* **MATERIAL TO PROCESS**
___

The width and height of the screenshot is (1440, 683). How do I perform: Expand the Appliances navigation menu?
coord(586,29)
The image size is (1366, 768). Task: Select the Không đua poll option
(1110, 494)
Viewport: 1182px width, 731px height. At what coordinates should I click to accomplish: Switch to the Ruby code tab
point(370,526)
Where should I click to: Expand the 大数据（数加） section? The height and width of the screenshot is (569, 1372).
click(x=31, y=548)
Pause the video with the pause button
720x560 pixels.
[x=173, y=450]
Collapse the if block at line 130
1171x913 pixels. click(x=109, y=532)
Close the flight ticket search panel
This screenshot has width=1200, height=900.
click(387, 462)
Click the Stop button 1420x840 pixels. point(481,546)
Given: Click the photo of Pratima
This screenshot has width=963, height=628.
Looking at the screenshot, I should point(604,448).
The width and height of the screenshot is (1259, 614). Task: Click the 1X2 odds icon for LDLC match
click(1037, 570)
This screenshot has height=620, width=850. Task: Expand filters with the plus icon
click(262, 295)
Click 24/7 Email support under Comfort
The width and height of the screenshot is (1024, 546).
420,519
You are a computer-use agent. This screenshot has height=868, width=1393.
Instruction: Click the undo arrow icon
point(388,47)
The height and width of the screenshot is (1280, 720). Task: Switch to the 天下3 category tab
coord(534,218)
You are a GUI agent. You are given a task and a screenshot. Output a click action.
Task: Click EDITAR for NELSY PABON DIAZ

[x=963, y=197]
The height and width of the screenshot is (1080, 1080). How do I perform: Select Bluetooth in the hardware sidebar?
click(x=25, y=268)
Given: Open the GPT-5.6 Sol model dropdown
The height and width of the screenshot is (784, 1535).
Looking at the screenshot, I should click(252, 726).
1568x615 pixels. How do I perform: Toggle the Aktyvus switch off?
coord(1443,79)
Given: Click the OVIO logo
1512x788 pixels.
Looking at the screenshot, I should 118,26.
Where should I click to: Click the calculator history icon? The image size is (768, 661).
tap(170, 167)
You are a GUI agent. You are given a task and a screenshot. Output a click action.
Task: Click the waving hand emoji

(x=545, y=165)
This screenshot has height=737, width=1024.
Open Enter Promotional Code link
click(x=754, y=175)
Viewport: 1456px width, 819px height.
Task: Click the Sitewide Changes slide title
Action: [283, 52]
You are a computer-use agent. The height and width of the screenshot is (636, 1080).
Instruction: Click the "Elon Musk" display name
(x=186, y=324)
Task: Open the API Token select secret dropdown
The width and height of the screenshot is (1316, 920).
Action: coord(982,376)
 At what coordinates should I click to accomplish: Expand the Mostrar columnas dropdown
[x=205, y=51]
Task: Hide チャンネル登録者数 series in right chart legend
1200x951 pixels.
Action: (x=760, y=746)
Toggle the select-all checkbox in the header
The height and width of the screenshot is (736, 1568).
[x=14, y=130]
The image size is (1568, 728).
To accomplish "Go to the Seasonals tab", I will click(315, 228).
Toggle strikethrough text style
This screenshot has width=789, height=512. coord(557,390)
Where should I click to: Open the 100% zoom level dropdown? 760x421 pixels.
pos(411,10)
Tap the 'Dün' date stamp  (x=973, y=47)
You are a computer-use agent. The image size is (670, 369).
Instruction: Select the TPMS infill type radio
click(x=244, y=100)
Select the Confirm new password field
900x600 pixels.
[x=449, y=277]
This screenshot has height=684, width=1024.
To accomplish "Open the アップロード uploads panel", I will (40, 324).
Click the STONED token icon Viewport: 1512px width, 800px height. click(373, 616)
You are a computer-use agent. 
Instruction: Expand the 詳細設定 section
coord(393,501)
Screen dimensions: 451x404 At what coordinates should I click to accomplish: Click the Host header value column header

___

* **TASK PROMPT**
Copy out the entries above without altering a single character.

* **SOLUTION TO THE PROBLEM**
The width and height of the screenshot is (1440, 683). How do I perform: Expand the Appliances navigation menu?
coord(586,29)
The image size is (1366, 768). Task: Select the Không đua poll option
(1110, 494)
Viewport: 1182px width, 731px height. At what coordinates should I click to accomplish: Switch to the Ruby code tab
point(370,526)
Where should I click to: Expand the 大数据（数加） section? The height and width of the screenshot is (569, 1372).
click(x=31, y=548)
Pause the video with the pause button
720x560 pixels.
[x=173, y=450]
Collapse the if block at line 130
1171x913 pixels. click(x=109, y=532)
Close the flight ticket search panel
This screenshot has width=1200, height=900.
click(387, 462)
Click the Stop button 1420x840 pixels. point(481,546)
Given: Click the photo of Pratima
This screenshot has width=963, height=628.
Looking at the screenshot, I should point(604,448).
The width and height of the screenshot is (1259, 614). Task: Click the 1X2 odds icon for LDLC match
click(1037, 570)
This screenshot has height=620, width=850. Task: Expand filters with the plus icon
click(262, 295)
Click 24/7 Email support under Comfort
The width and height of the screenshot is (1024, 546).
420,519
You are a computer-use agent. This screenshot has height=868, width=1393.
Instruction: Click the undo arrow icon
point(388,47)
The height and width of the screenshot is (1280, 720). Task: Switch to the 天下3 category tab
coord(534,218)
You are a GUI agent. You are given a task and a screenshot. Output a click action.
Task: Click EDITAR for NELSY PABON DIAZ

[x=963, y=197]
The height and width of the screenshot is (1080, 1080). How do I perform: Select Bluetooth in the hardware sidebar?
click(x=25, y=268)
Given: Open the GPT-5.6 Sol model dropdown
The height and width of the screenshot is (784, 1535).
Looking at the screenshot, I should click(252, 726).
1568x615 pixels. How do I perform: Toggle the Aktyvus switch off?
coord(1443,79)
Given: Click the OVIO logo
1512x788 pixels.
Looking at the screenshot, I should 118,26.
Where should I click to: Click the calculator history icon? The image size is (768, 661).
tap(170, 167)
You are a GUI agent. You are given a task and a screenshot. Output a click action.
Task: Click the waving hand emoji

(x=545, y=165)
This screenshot has height=737, width=1024.
Open Enter Promotional Code link
click(x=754, y=175)
Viewport: 1456px width, 819px height.
Task: Click the Sitewide Changes slide title
Action: [283, 52]
You are a computer-use agent. The height and width of the screenshot is (636, 1080).
Instruction: Click the "Elon Musk" display name
(x=186, y=324)
Task: Open the API Token select secret dropdown
The width and height of the screenshot is (1316, 920).
Action: coord(982,376)
 At what coordinates should I click to accomplish: Expand the Mostrar columnas dropdown
[x=205, y=51]
Task: Hide チャンネル登録者数 series in right chart legend
1200x951 pixels.
Action: (x=760, y=746)
Toggle the select-all checkbox in the header
The height and width of the screenshot is (736, 1568).
[x=14, y=130]
The image size is (1568, 728).
To accomplish "Go to the Seasonals tab", I will click(315, 228).
Toggle strikethrough text style
This screenshot has width=789, height=512. coord(557,390)
Where should I click to: Open the 100% zoom level dropdown? 760x421 pixels.
pos(411,10)
Tap the 'Dün' date stamp  (x=973, y=47)
You are a computer-use agent. The image size is (670, 369).
Instruction: Select the TPMS infill type radio
click(x=244, y=100)
Select the Confirm new password field
900x600 pixels.
[x=449, y=277]
This screenshot has height=684, width=1024.
To accomplish "Open the アップロード uploads panel", I will (40, 324).
Click the STONED token icon Viewport: 1512px width, 800px height. click(373, 616)
You are a computer-use agent. 
Instruction: Expand the 詳細設定 section
coord(393,501)
Screen dimensions: 451x404 At what coordinates should I click to accomplish: Click the Host header value column header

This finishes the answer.